Yea, they can intercept the data and where it's going, and draw contextual clues from that. However, there is nothing whatsoever illegal about using a VPN (in free countries, anyhow). So they can do nothing to you for that offence alone. The trouble is that many VPN's are not quite as "no log" as you might think - they often just purchase server time from server farms, who would have full access to the data in their own logs. The company technically is not logging, but the output node is, and so if it's subject to jurisdiction could be used to nullify the benefits of a VPN.
Best practice is a no-log VPN in a country you are not subject to the jurisdiction of. Realistically at that point it's more effort than anyone can be bothered for to try and track you down.
The data if anything is the incriminating part, and they only get to know it came from you, and that it's going to a VPN server. The VPN server gets the actual stuff that would otherwise be incriminating, and sends it back - but when it's sent back, it's fully encrypted, so your ISP doesn't know what it is.

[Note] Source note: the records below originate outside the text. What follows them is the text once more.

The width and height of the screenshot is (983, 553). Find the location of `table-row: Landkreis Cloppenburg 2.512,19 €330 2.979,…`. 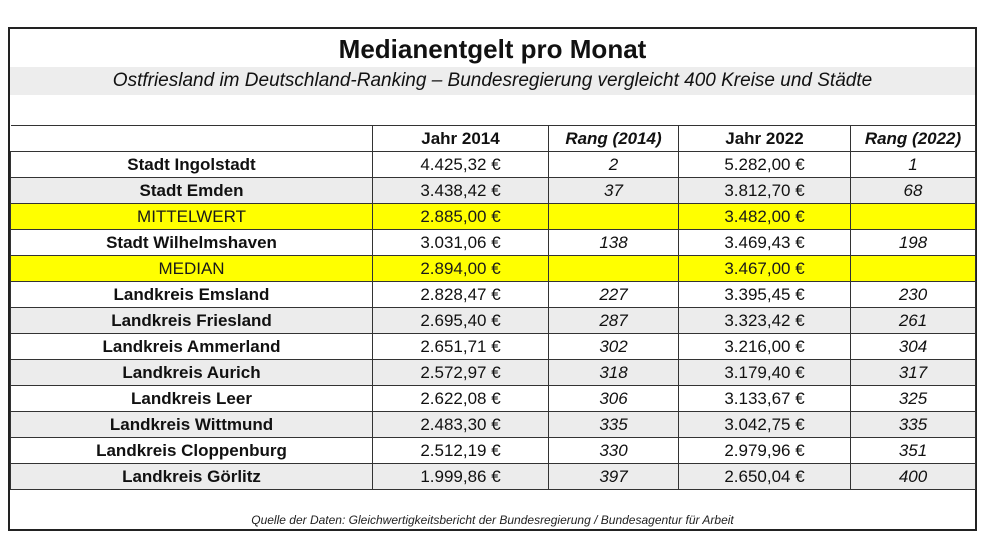

table-row: Landkreis Cloppenburg 2.512,19 €330 2.979,… is located at coordinates (493, 450).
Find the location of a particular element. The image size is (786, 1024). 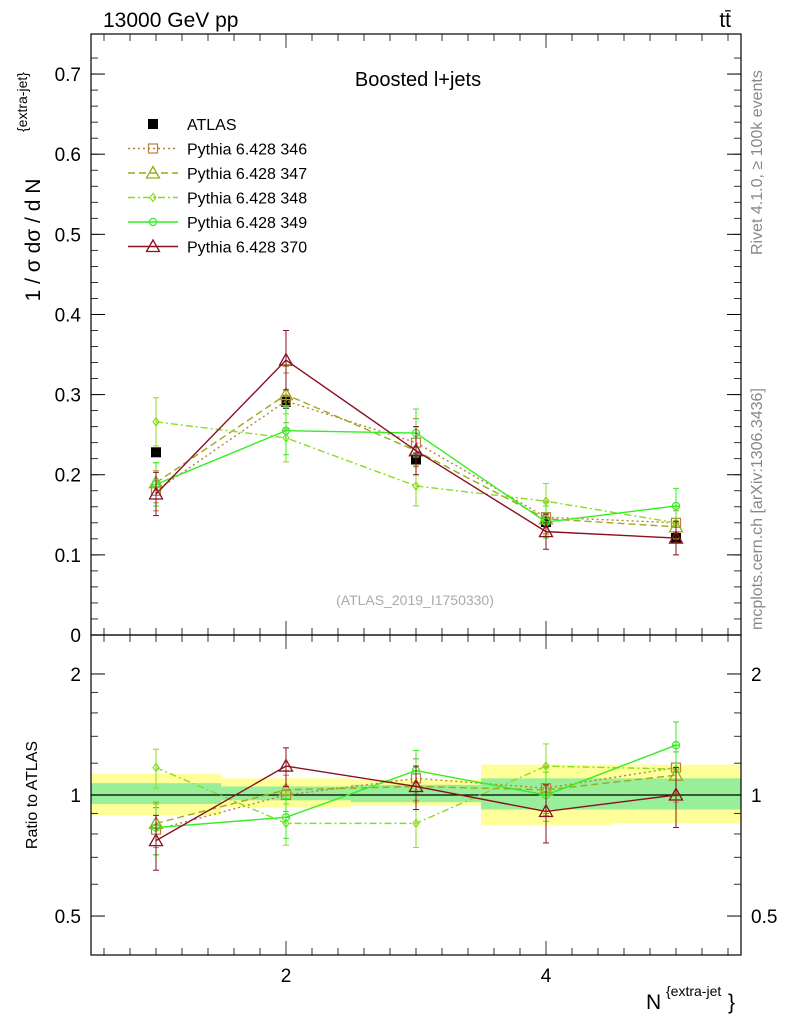

header-beam-label: 13000 GeV pp is located at coordinates (170, 20).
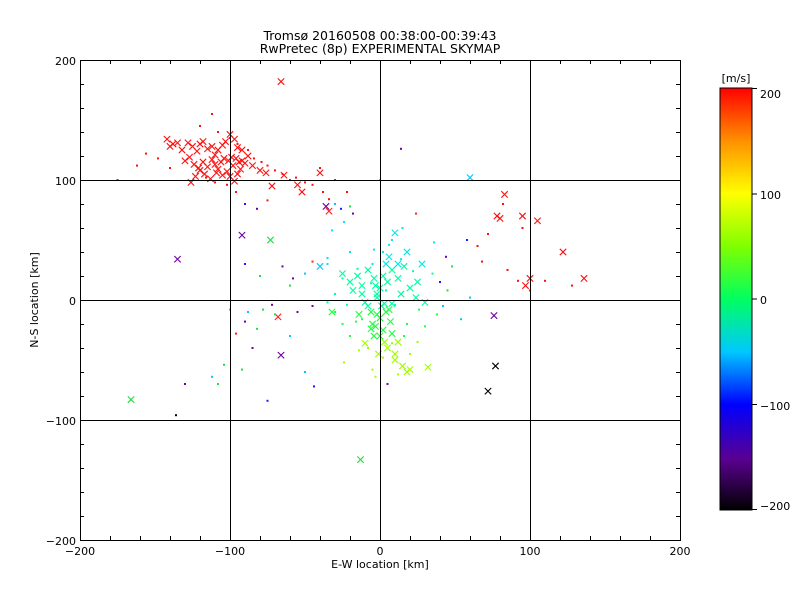 Image resolution: width=800 pixels, height=600 pixels. I want to click on y-axis-label: N-S location [km], so click(34, 300).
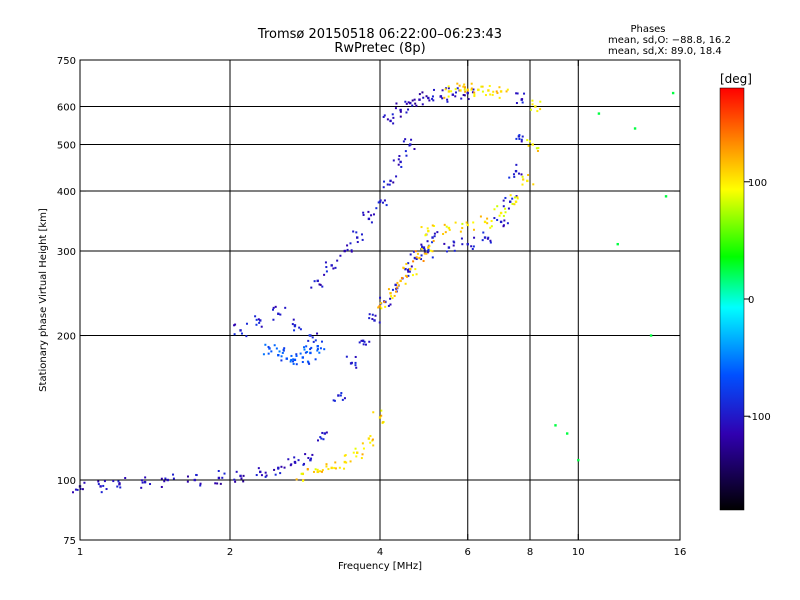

When I say context, I mean something like this:
I will admit I torrent unabashedly. My ISP cannot see what I am downloading, but they can see that data is coming from my IP, and going to a VPN server. Given that torrenting is somewhat unique in its fingerprint (packet sizes, upload bandwidth and download bandwidth required) they could almost certainly put two and two together based on the common properties of such a connection, but they can't actually prove anything. Just like in a random photograph - you can draw a fair amount of clues from it (for instance, if there's a person in the photo casting a long shadow, you can probably deduce it's early or late in the day. But in and of itself, that information isn't enough to do anything with)
The thing is that they have no proof, however, and nothing happens without proof. That's why it's critically important to make sure the nodes are not in your own country, because thankfully international search is pretty awkward on a warrant, and one would hope that a company would require that much at least.